The Methodist Church area synod was hosted in the hall with 140 delegates from across the region attending. This included  workshop session in various rooms and the garden, but not horticultural!

On Sunday afternoon eighteen members of the Clarice Cliff Society visited, starting with a tour of the EW properties, followed by an introductory talk about EW, the Church and School Rooms followed by a viewing of the DVD ‘A Painted Veil’.  A lot was packed into the afternoon and the sun was shining.

A Busy Morning at the Church and Edgar Wood School Rooms

The morning started  started early, the first to arrive was the electrician to repair an emergency exit sign, to be shortly followed by the EW Society gardeners. The Spring tidy had to be complete by the arrival time of a group of thirty from the Lighthouse Project, Walkers group. Thank you to the two ‘head gardeners’.

The leader of the group sent the following email:

Dear Christine,
Thank you so much for our tour today. We all thoroughly enjoyed hearing about Edgar Wood and learning about the church and school rooms.
Please let me know about any forthcoming events or fund-raising activities and I will pass the details on to the walkers.
Meanwhile keep up the good work!
Regards,
Margaret

The Jeffrey Lawton Festival of Music 2019

Friends and former students of Jeffrey Lawton gave a concert in the recently restored hall of the Edgar Wood Rooms in his memory.  Middleton Rotary organised the concert as Jeffrey was an active Rotarian and former president. The proceeds from the concert will be donated to Springhill Hospice and Rochdale Mind charities, organisations which were close to his heart. It was a fitting tribute that the hall was used, as Jeffrey in his early years as an amateur singer performed many roles on the stage with the Gilbert and Sulivan Society.
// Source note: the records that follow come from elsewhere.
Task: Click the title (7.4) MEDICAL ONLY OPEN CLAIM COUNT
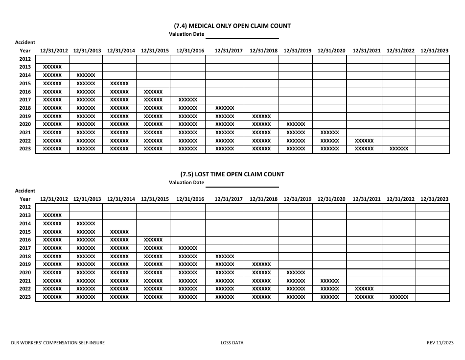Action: [x=232, y=25]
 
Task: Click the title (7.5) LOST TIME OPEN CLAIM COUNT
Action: [x=232, y=174]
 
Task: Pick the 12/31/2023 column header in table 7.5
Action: [x=434, y=199]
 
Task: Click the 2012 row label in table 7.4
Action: [x=25, y=59]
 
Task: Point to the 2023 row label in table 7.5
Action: [x=25, y=297]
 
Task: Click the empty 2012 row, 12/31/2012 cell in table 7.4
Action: [x=52, y=59]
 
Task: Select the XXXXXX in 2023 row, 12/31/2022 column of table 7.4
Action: [x=398, y=149]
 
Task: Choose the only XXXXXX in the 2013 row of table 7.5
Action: [x=52, y=216]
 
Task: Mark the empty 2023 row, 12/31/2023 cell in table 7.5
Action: [x=433, y=297]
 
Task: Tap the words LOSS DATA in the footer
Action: [x=232, y=343]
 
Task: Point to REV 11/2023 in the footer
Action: [x=437, y=343]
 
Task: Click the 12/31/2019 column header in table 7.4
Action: [x=297, y=50]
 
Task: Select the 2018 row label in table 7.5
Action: [x=25, y=256]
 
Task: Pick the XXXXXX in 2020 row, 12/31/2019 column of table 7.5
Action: [x=296, y=273]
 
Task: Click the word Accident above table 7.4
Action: [x=25, y=43]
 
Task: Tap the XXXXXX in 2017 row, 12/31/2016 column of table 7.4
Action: [x=188, y=100]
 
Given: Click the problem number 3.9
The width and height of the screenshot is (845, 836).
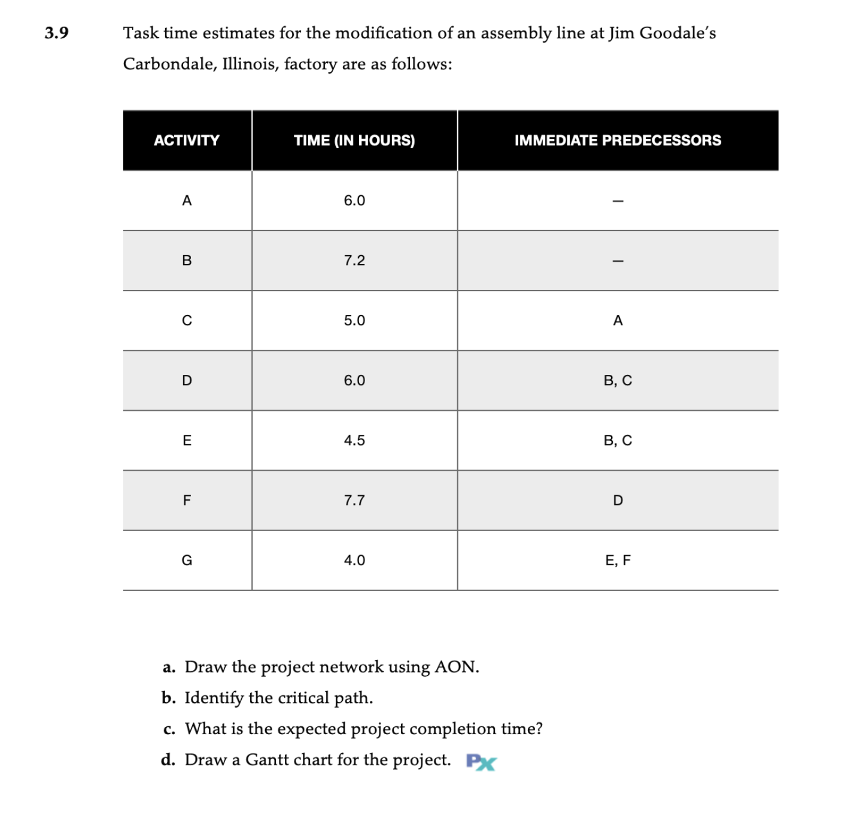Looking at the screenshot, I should pos(56,33).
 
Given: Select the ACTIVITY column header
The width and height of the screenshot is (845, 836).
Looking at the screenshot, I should pos(187,141).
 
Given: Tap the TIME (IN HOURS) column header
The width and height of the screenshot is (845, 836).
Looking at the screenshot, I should pos(354,141).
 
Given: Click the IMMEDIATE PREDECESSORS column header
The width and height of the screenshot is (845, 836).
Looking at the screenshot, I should pos(618,141).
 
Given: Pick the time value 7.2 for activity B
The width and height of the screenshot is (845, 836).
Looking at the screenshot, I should pos(354,261).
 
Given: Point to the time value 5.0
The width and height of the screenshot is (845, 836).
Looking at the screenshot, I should pos(354,320).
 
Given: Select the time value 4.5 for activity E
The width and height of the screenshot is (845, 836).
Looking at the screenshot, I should pos(354,441).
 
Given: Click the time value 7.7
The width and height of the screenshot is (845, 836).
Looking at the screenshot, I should pos(354,501).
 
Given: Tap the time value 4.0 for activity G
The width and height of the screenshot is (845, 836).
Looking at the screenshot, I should pos(354,561).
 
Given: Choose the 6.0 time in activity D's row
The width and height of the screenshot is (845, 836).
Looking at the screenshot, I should pos(354,381).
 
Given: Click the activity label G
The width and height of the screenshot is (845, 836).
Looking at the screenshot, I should pos(187,561).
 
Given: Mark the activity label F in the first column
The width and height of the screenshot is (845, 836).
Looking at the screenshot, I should pos(187,501).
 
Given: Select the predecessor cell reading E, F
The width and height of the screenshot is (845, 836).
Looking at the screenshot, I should pos(618,561).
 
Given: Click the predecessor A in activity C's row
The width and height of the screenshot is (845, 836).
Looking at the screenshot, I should pos(618,320).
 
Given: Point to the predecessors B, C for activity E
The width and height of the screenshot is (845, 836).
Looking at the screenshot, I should pos(618,441).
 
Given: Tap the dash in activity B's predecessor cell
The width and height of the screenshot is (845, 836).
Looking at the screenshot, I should pos(618,261).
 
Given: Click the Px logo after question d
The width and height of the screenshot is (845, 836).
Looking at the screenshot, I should pos(481,762).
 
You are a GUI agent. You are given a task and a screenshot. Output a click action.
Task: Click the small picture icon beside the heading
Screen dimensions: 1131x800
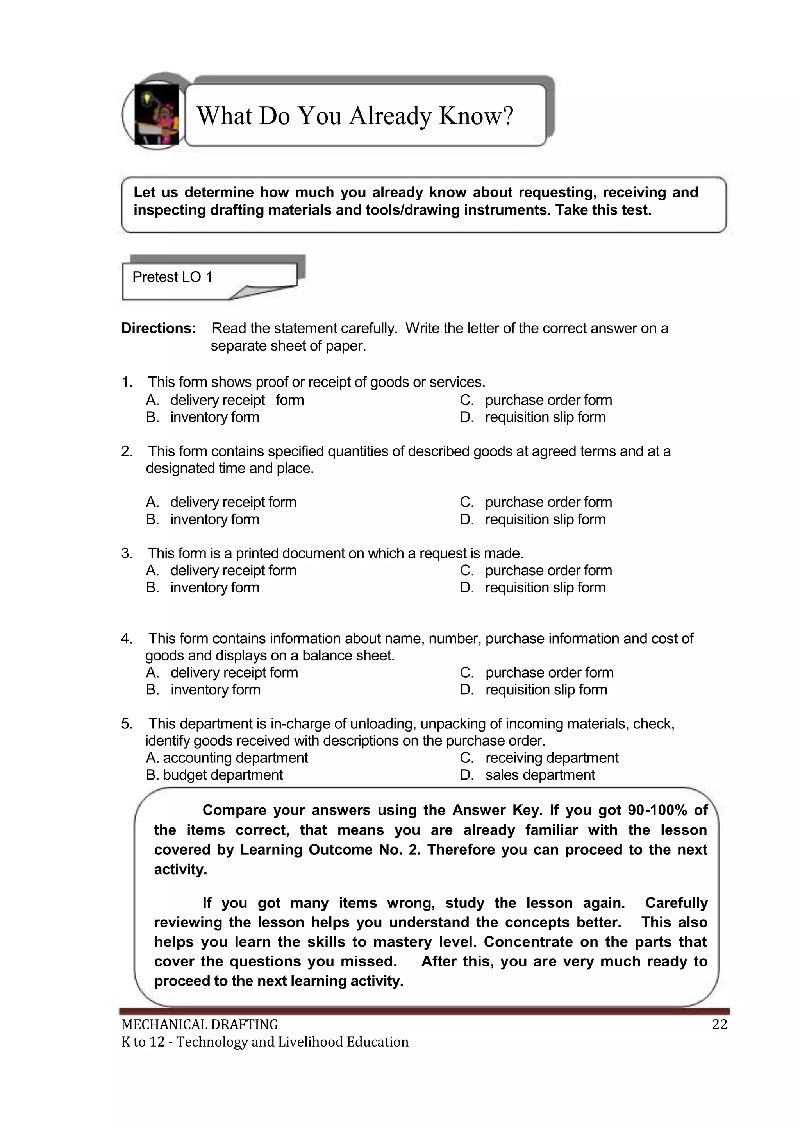[x=156, y=115]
In his professional life, he was the Principle Tenor with the Welsh National Opera followed by an international career specialising in Verdi and Wagner. On retiring from the stage he became a vocal tutor at the RNCM. Born in Oldham and  resident of Middleton (living in an Edgar Wood house) he was a local celebrity and used his talents to support local charities.

What’s in a Name?

Since being built in 1900, Long Street Methodist Church and School Rooms has been know as that. However following the building being transferred to the GMBPT in 2010 the site was given the addition name of The Edgar Wood Centre, which was appropriate and mainly applied to the hall and school rooms.

This has led to some confusion as this name was given to the First Church of Christ Scientists, Daisy Bank Rd, (also by Edgar Wood) when it was taken over by Manchester University over twenty years ago.

The EWS committee and GMBPT trustees had a brain storming session on Thursday to come up with name suggestions that may give reference to its past and planned use for weddings, conference and community, Edgar Wood, its location and something that trips off the tongue.

You would think this would be an easy task! Difficult.

First Post of 2019

Long time friend of Long Street Methodist Church and the Edgar Wood Centre, Andy Marshall, a nationally renowned architectural photographer came to do some shots for the proposed restoration commemoration book.

 Sorry Andy, my image doesn’t match your quality.

27 November was a Busy Day

Nick Berry from Viridor Credits arrived on schedule to look around the school rooms following the restoration (we think it was an inspection of the work) although he didn’t say so. Viridor Credits assisted in supporting the project with a grant and we found them helpful throughout the process and the GMBPT are grateful for their input.

As Nick left the building thirty, year two pupils arrived from Elmwood Junior School, also designed by Edgar Wood. They were being ‘building detectives’ and had previously visited the Parish Church and the Queen Elizabeth’s Grammar School, both of which have connections to EW. The children looked around the Church and answered ‘searching’ questions before looking around the school rooms. They were especially surprised by how small the classrooms around the hall were compared with their school classrooms.

It was good to have the children for a visit and we hope they enjoyed there time with us and that we may see them on another visit in the future.